Stuart Russell and Peter Norvig then proceeded to publish, Artificial Intelligence: A Modern Approach (link resides outside IBM), becoming one of the leading textbooks in the study of AI. In it, they delve into four potential goals or definitions of AI, which differentiates computer systems on the basis of rationality and thinking vs. acting:
Human approach:
- Systems that think like humans
- Systems that act like humans
Ideal approach:
- Systems that think rationally
- Systems that act rationally
Alan Turing’s definition would have fallen under the category of “systems that act like humans.”

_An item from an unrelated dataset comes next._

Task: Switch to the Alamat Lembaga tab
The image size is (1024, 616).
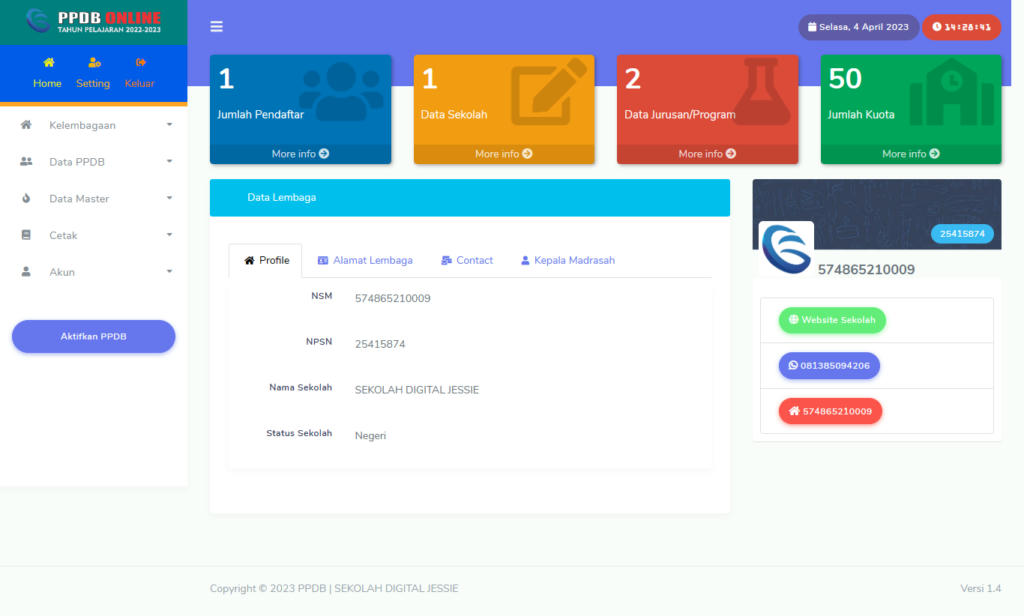Action: point(365,260)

At its simplest form, artificial intelligence is a field, which combines computer science and robust datasets, to enable problem-solving. It also encompasses sub-fields of machine learning and deep learning, which are frequently mentioned in conjunction with artificial intelligence. These disciplines are comprised of AI algorithms which seek to create expert systems which make predictions or classifications based on input data.
Over the years, artificial intelligence has gone through many cycles of hype, but even to
skeptics, the release of OpenAI’s ChatGPT seems to mark a turning point. The last time generative AI loomed this large, the breakthroughs were in computer vision, but now the leap forward is in natural language processing. And it’s not just language: Generative models can also learn the grammar of software code, molecules, natural images, and a variety of other data types.
The applications for this technology are growing every day, and we’re just starting to
explore the possibilities. But as the hype around the use of AI in business takes off,
conversations around ethics become critically important.